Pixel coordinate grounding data
· · · · · · ·

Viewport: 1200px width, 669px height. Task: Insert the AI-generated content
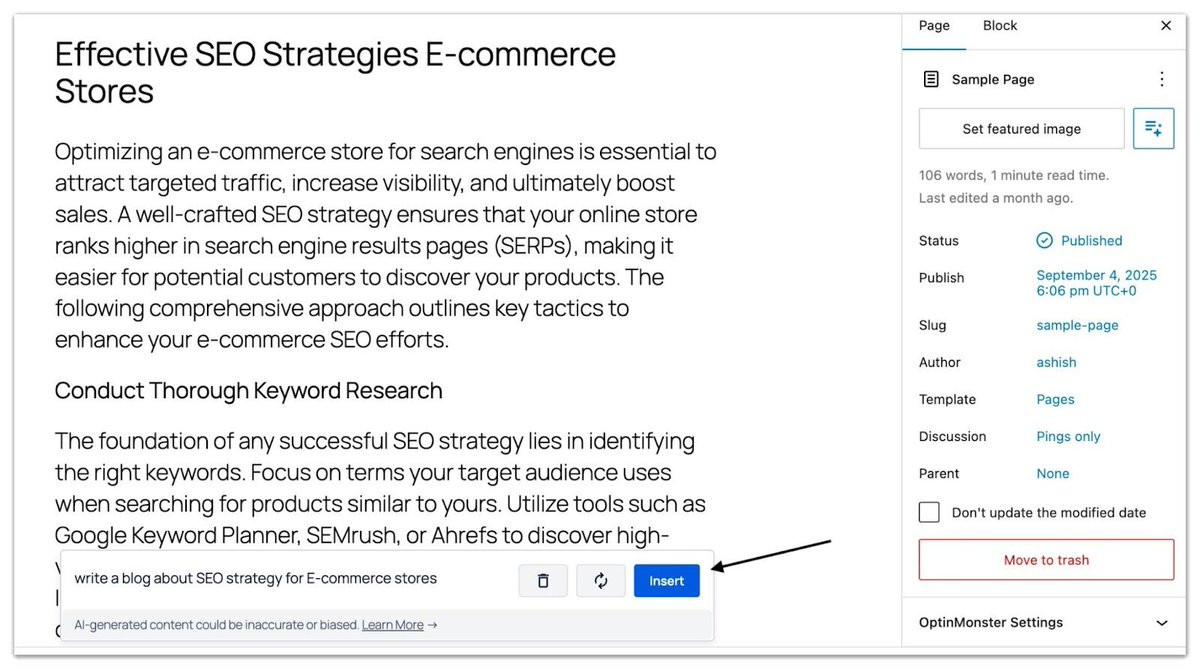tap(667, 580)
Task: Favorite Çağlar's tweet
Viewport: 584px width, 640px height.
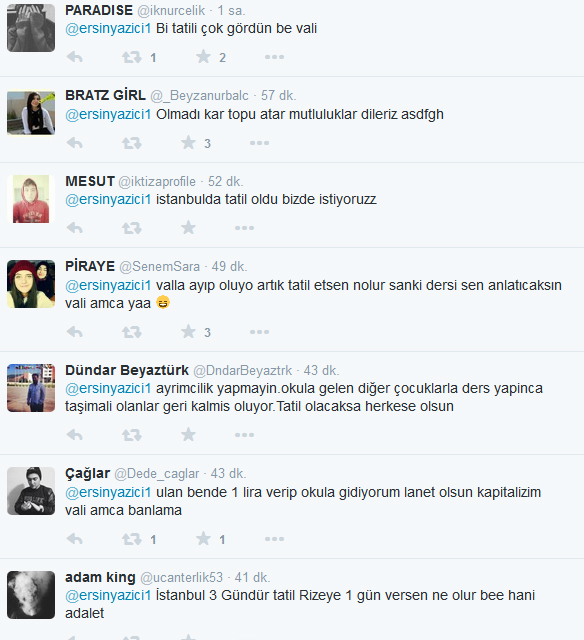Action: point(203,539)
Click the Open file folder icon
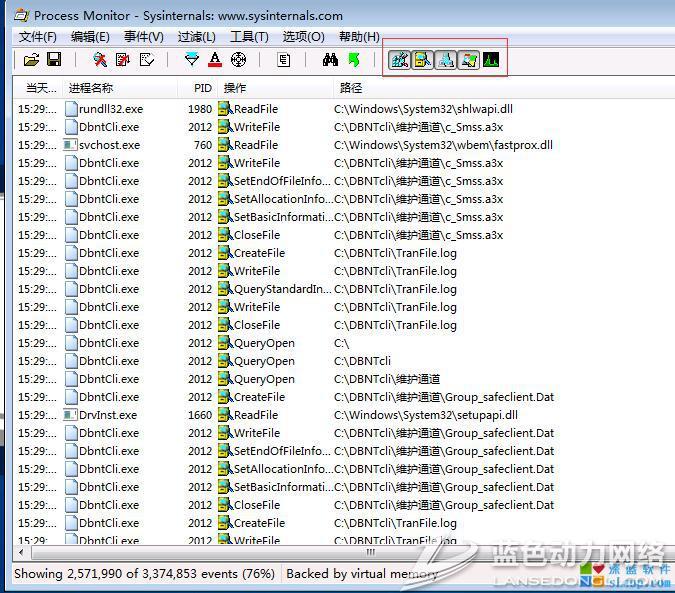Image resolution: width=675 pixels, height=593 pixels. pos(31,60)
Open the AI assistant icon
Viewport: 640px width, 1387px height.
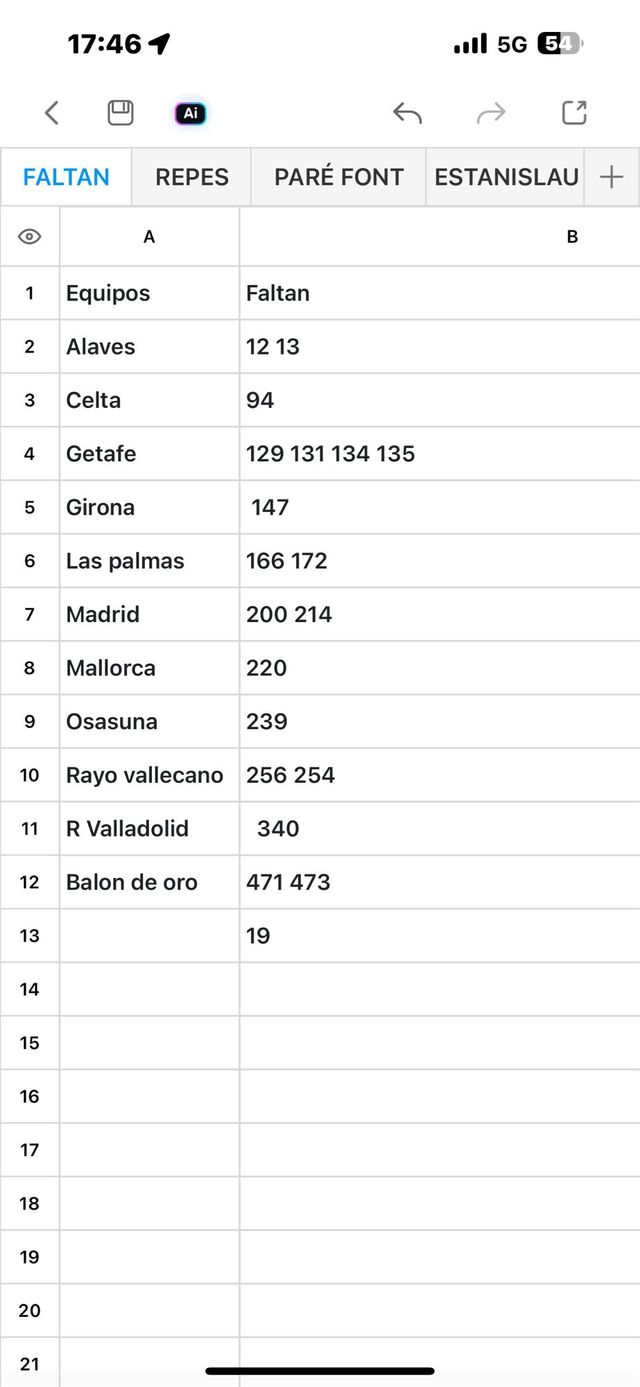tap(190, 113)
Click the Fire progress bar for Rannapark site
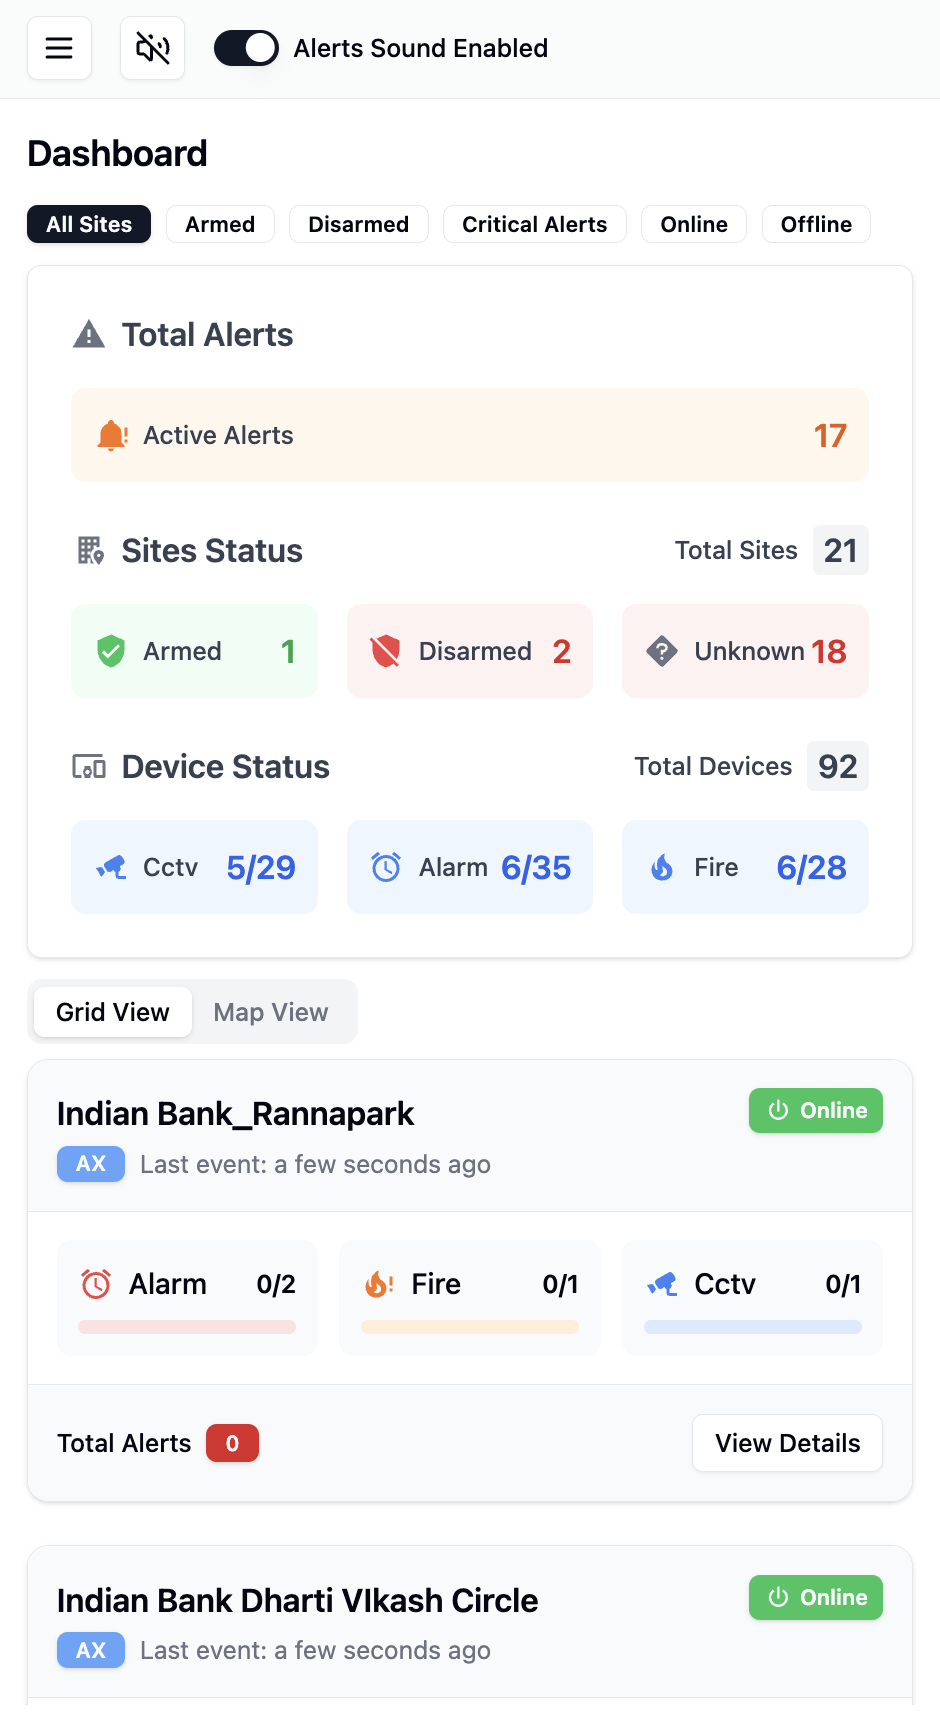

· · · · · · ·

▶ WORK INSTRUCTION
From the line that contains "Viewport: 640px width, 1387px height." through the last line of the entries, transcribe every line exactly, leaving out the pictures.

▶ ANSWER SECTION
Viewport: 640px width, 1387px height.
tap(190, 113)
Click the Fire progress bar for Rannapark site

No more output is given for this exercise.